Cooper Flagg of the Dallas Mavericks

The NBA’s New Era Brings Both Skill and Size

May 19, 2026||4 min|

The concept of positionless basketball is not a new one. In the modern era of the NBA, this trend hasn’t just emerged, it’s already been fully established. That part of the sport is here. Players across the floor are expected to be versatile, impact the game in multiple ways and not be boxed into one rigid role.

But more recently, what really feels like the larger pivot point is the sheer size, along with the skill, of nearly every player in the league on average. Not only is the average player in the league able to play multiple positions, showcase versatility and find a way to impact the game in many ways, but now that average player is bigger than it was 10 years ago. And when you start to size up the average player in the NBA, it shifts the way the game is fundamentally played.

So you have this phenomenon where not only is the game becoming more positionless and versatile, but the size of the players that are able to do these things is shifting, which makes the game look a lot different. The size and skillset of these players is becoming more functional, too. It is no longer good enough to just be tall, rebound and protect the rim for a big. It is no longer acceptable for most power forwards to not be able to space the floor. And oh, by the way, those power forwards have to be somewhere between 6-foot-8 and 6-foot-10 and defend in space as well.

There are centers like Victor Wembanyama who are completely breaking the mold, and even beyond him, players like Chet Holmgren, Evan Mobley and others are just ridiculously skilled for their size.
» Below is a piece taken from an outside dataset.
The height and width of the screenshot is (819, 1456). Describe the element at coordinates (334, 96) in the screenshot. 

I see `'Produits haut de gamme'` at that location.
The average size of a point guard has significantly increased in recent history as well. In fact, it is extremely rare for a six-foot point guard to stick in the league unless they are absolutely elite at multiple things. That wasn’t the case a decade or more ago.

But the larger trend from this positionless era is the average size of the players on each team who are shouldering the highest usage and running the offense with the ball in their hands. While most every team has a depth chart of traditional point guards who, again, are taller than they have ever been on average, there are just as many players around the league, seemingly, who are the size of a small forward to power forward but have the ball in their hands as much as a point guard.
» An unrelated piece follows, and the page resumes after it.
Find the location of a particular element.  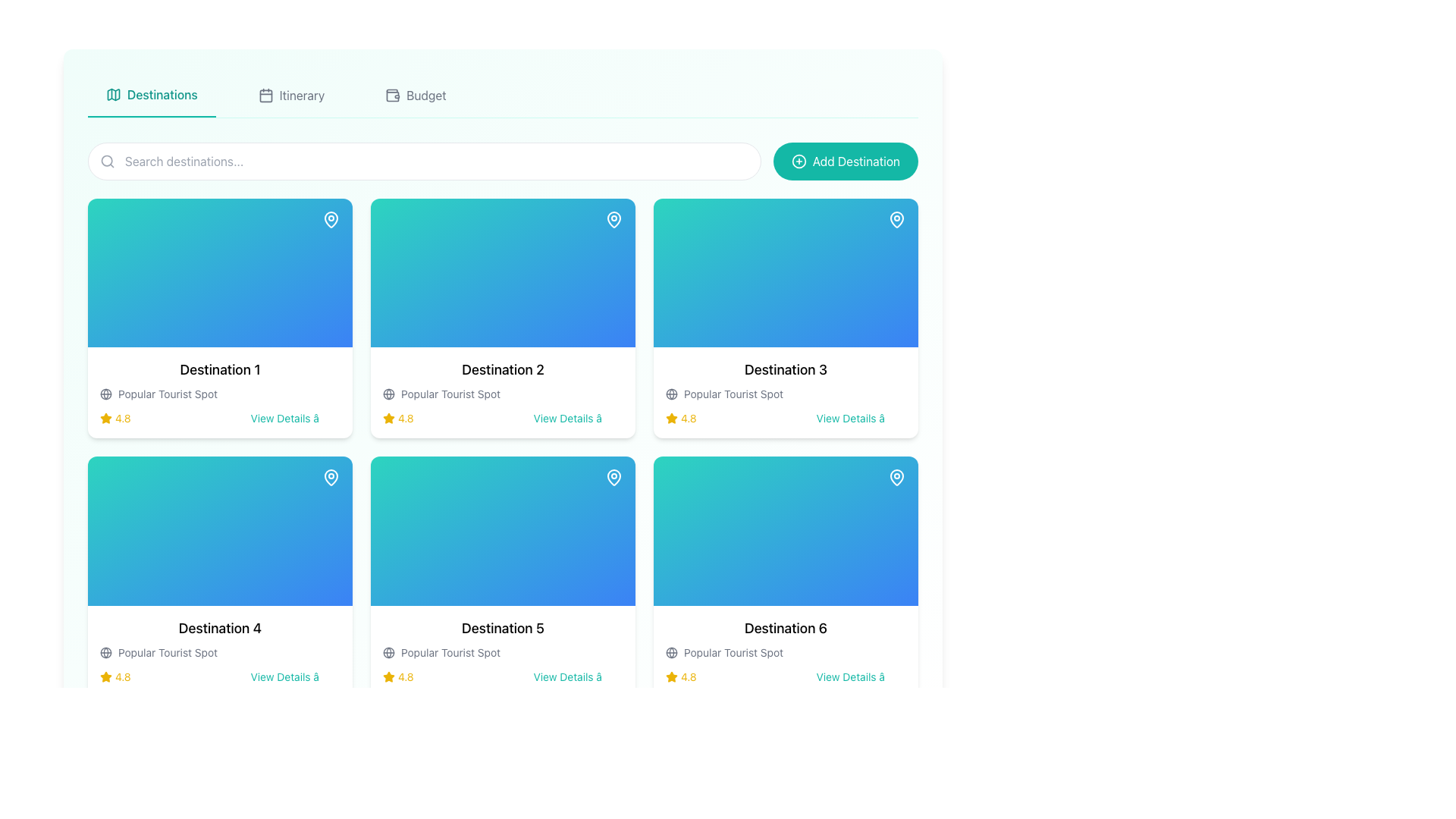

the decorative icon representing the 'Destinations' section located at the top-left corner of the interface, adjacent to the 'Destinations' text label is located at coordinates (112, 94).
That is not a new concept overall. We have seen players like LeBron James be the offense for teams in the past at his size, which at one time was much more rare. Even after LeBron entered the league, players like Kawhi Leonard, Kevin Durant, Paul George and Carmelo Anthony have been the offensive engines of their teams as taller players. But now it seems like every team has those kinds of guys.

And not only do many teams operate with their primary offensive player being the size of a wing or power forward, but multiple players on the team can initiate offense and have the ball in their hands at that size. Think about players now, irrespective of their traditional position before coming to the NBA, who are just large creators. Think about Luka Doncic, Jayson Tatum, Deni Avdija, Pascal Siakam, Brandon Ingram, Julius Randle and Brandon Miller, among others.

Even more recently, rookie guard Cooper Flagg entered the league and was asked to play point guard in his NBA debut at 6-foot-9. There are tons of players that fit this mold, where they are not at all the size of what you would consider to be the average offensive initiator and high-usage player that completely dictates the offense, but it is becoming more of a theme league-wide.

And so what you have now is this modern league that is changing shape in how offense is distributed and how you build teams. It is kind of an inside-out approach where you build your team around larger perimeter players, and you put complementary guards and bigs around them in a lot of cases. That’s not the rule, but that certainly feels like the trend.

Thematically, as the league continues to shift, expect this to continue. When you look at the top picks in the upcoming 2026 NBA Draft and beyond, several of the top projected picks fit this mold. They are 6-foot-8 or bigger, wing or forward-type players who thrive with the ball in their hands.

And as this trickles down to the college ranks and the high school level as well, that trend is only going to continue to boomerang back to the NBA, because the prospects entering the league were shaped by the way the game is played today.

In short, the NBA is not just becoming more positionless and versatile. The players doing these things are getting bigger, and the responsibilities that come with running an offense are increasingly being placed in the hands of players with the size of traditional wings and forwards. That is changing the shape of the league, and it is only going to continue.